Nancie Peacocke Fadeley’s life in Oregon was marked by three attributes: activism, education, and environmental protection. She served in the Oregon House of Representatives from 1971 to 1981, representing Springfield and parts of Eugene in Lane County as a Democrat. Informed by her lifelong relationship with the Methodist church, Fadeley’s legislative work helped to preserve Oregon’s environment and to protect women, especially older women.

Nancie Peacocke was born in Missouri on July 11, 1930, the daughter of Nannette Wood Peacocke and Charles Sidney Peacocke, a rural Methodist pastor. Her childhood as a “preacher’s kid,” she explained, taught her that people have a duty to care about and fix problems in their communities. Her father “really was a social worker….we knew that other people had very different lives than we did.”

Fadeley graduated from Central College (now Central Methodist University) in Fayette, Missouri, with high honors in English and modern education. She married Edward Norman Fadeley in 1953, and they moved to Eugene in 1954. Nancie taught school at Lincoln Elementary while Edward attended the University of Oregon law school. They had two children, Charles and Shira. They divorced in 1984.

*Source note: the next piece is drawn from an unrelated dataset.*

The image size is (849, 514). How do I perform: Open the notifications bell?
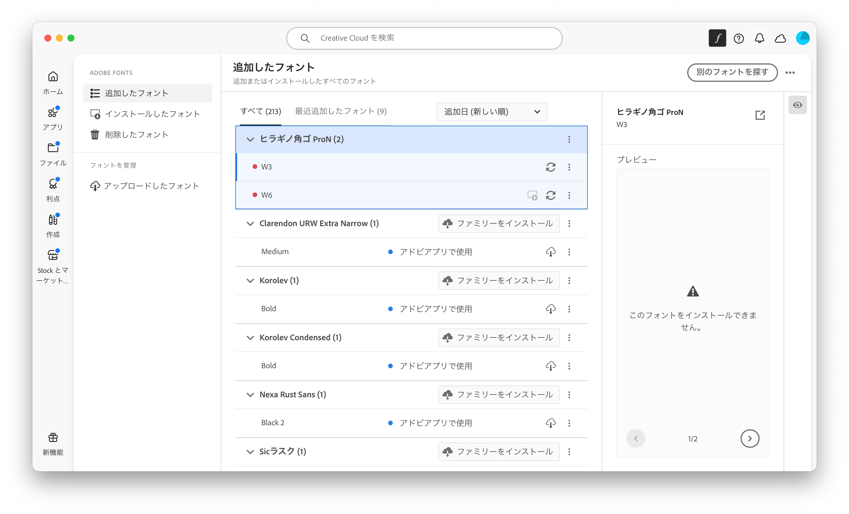pyautogui.click(x=759, y=38)
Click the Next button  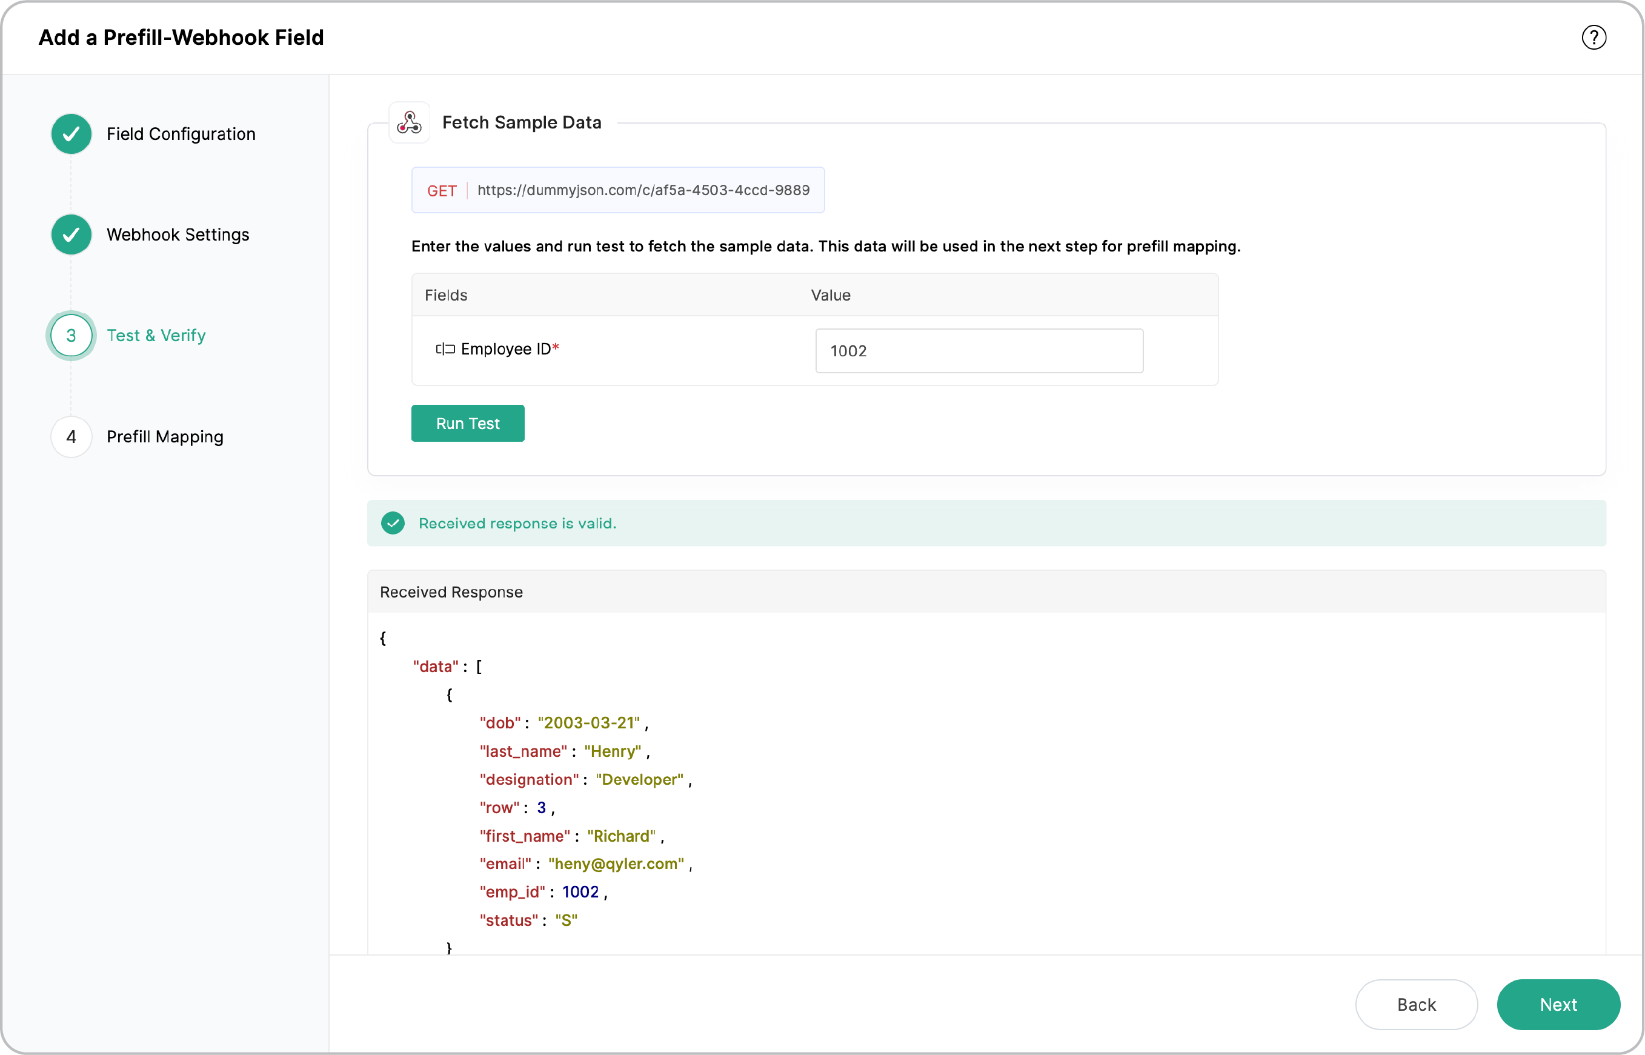[x=1558, y=1004]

When Edward was elected to the Oregon House in 1960 and then the Oregon Senate in 1962, Nancie Fadeley served as his legislative assistant. After ten years in that role, she recalled with a smile, “I could do better than them guys!” When she was elected to the Oregon House (originally House District 13; renumbered 42, then 47) in 1971, she arrived as a freshman legislator, but with ten years of experience navigating legislative committees and personalities. 

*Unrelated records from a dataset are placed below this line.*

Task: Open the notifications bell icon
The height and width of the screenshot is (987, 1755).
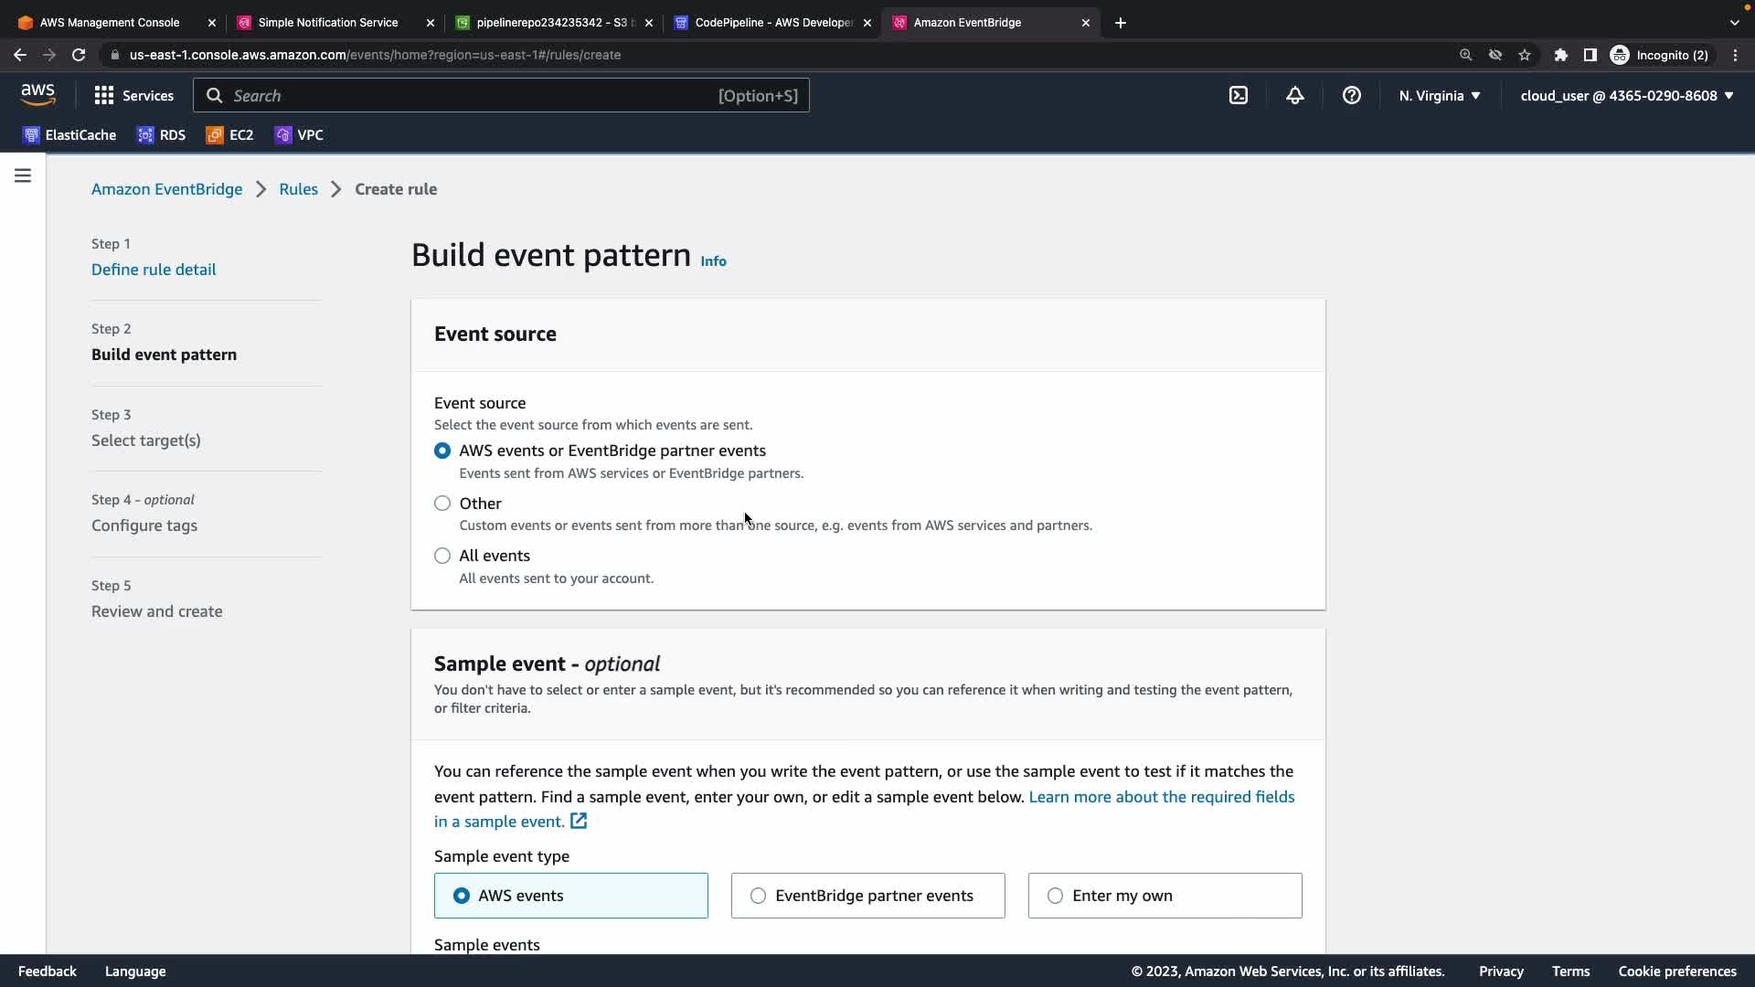Action: click(x=1294, y=95)
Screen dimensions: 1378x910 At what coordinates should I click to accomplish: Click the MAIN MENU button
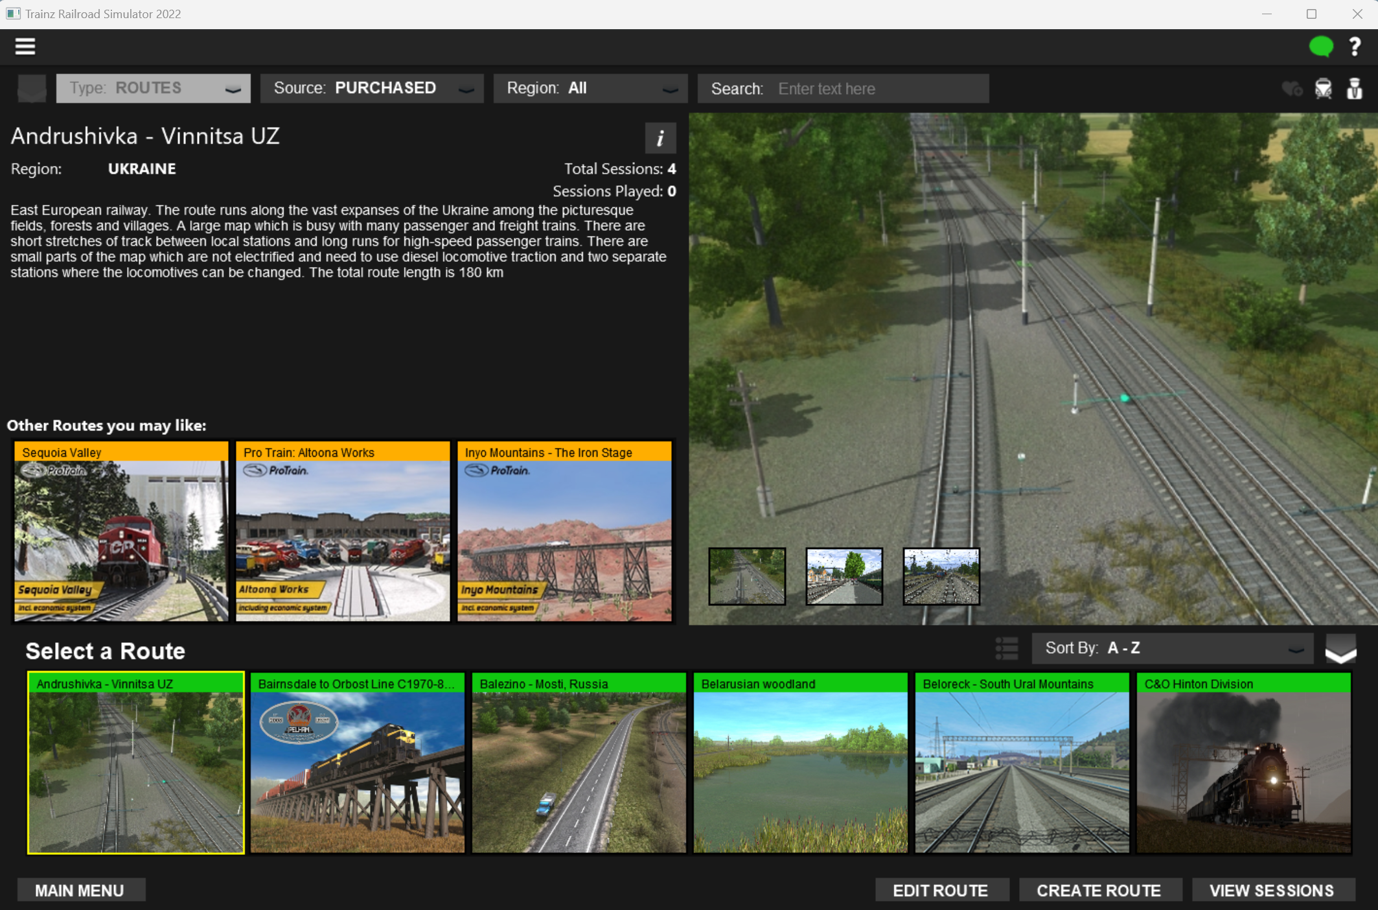[x=80, y=890]
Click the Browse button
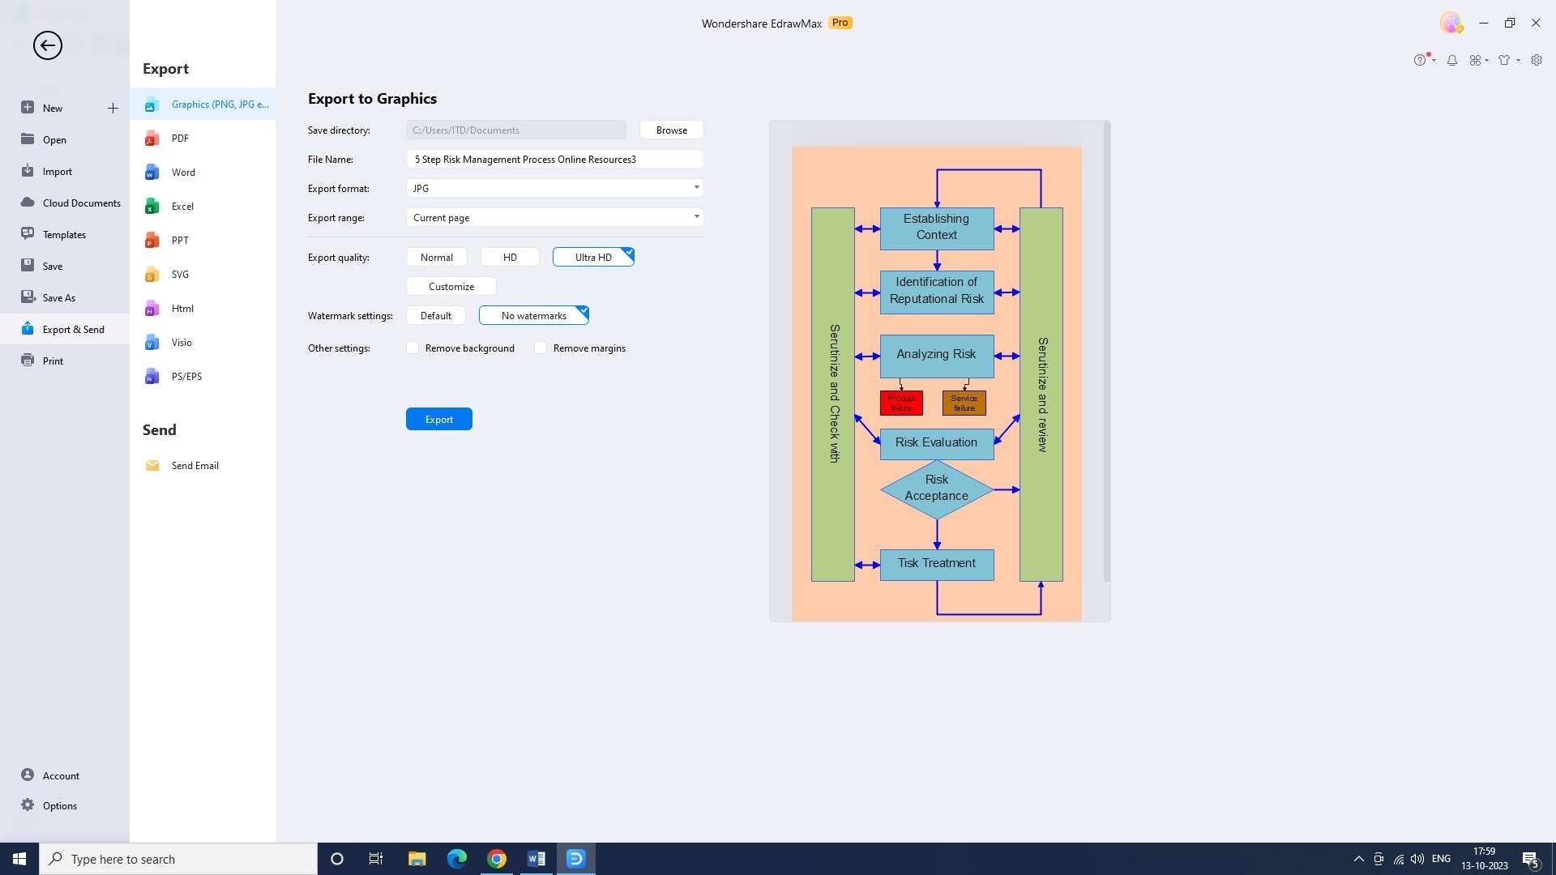This screenshot has height=875, width=1556. pyautogui.click(x=671, y=130)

Fadeley believed in the Methodist principle of “stewardship for the earth” and dedicated much of her early legislative work to the environmental movement. Her time on the House Environment Committee involved co-crafting the original Beverage Container Act (Bottle Bill) and the prioritizing of road funds for bicycle lanes in the Oregon Bicycle Bill, both passed in 1971. Importantly, in 1973 she chaired the House Environment and Land Use Committee and championed Oregon’s statewide land-use planning law, Senate Bill 100.

In 1974, Fadeley requested that her committee be renamed the House Energy and Environment Committee to emphasize to the public the close connection between energy and environmental issues. The committee has since been modified to include the word “Climate.” She was also an early supporter of clean energy sources, such as solar and bioenergy.

Fadeley was a member of the League of Women Voters of Lane County for over fifty years, and her legislative advocacy for women led to several important laws. In 1977, a resolution to rescind Oregon’s passage of the federal Equal Rights Amendment inspired her to amend the resolution to change “rescind” to “reaffirm.” The bill passed, and Oregon’s ratification of the ERA in 1973 remains intact. (The ERA in 2026 has yet to win enough state ratifications to become federal law.)

The women’s issue “closest to her heart” was the problem of displaced homemakers— “divorced or widowed women who were faced with supporting themselves, after years of not participating in the work force but staying at home raising children.” The National Organization of Women (NOW) had created a taskforce in the 1970s to address the issue, and Fadeley was among the first to create a local displaced homemaker services program. The program, based in Eugene, served as a model for similar services throughout the state and country. In the midst of this legislative activity, Fadeley earned a master’s degree in journalism from the University of Oregon in 1974.

Fadeley followed up with one of her most impactful accomplishments. In 1979, she helped change Oregon’s public employee pension system to allow benefits to be paid to someone other than the employee, such as a widow or divorced spouse. Prior to this reform, those benefits were paid only to the public employee, who was most often a man, which left many women financially unprotected. 

Fadeley lost her seat in the 1980 election, but she didn’t lose her activism, environmentalism, or educational bent. She was the director of public affairs for KWAX radio in Eugene (at the time an NPR affiliate) and assistant vice provost at the UO. She became a board member of 1,000 Friends of Oregon where it “was very important to keeping [Senate Bill] 100 alive and vital.” She was a charter member and national board member of the Older Women’s League, a national grassroots organization “focused on…poverty, health care and wage inequities, midlife career obstacles, and family care-taking.” Each Mother’s Day, Fadeley addressed one of those issues in the Eugene Register-Guard. She also served for many years on the National Board for Archives and History for the United Methodist Church.

For over twenty years, Fadeley identified and scheduled the speakers for the monthly luncheons of the League of Women Voters of Lane County, for which she received the Annabel Kitzhaber Education and Advocacy Award. The League noted in 2014 that, “as often as possible, she schedules female speakers.”

Nancie Fadeley died in April 2024. A family friend described the foundation for Fadeley’s many accomplishments: “She…never felt the need to get credit. Instead, it was more than enough for her to see the results for Oregon.”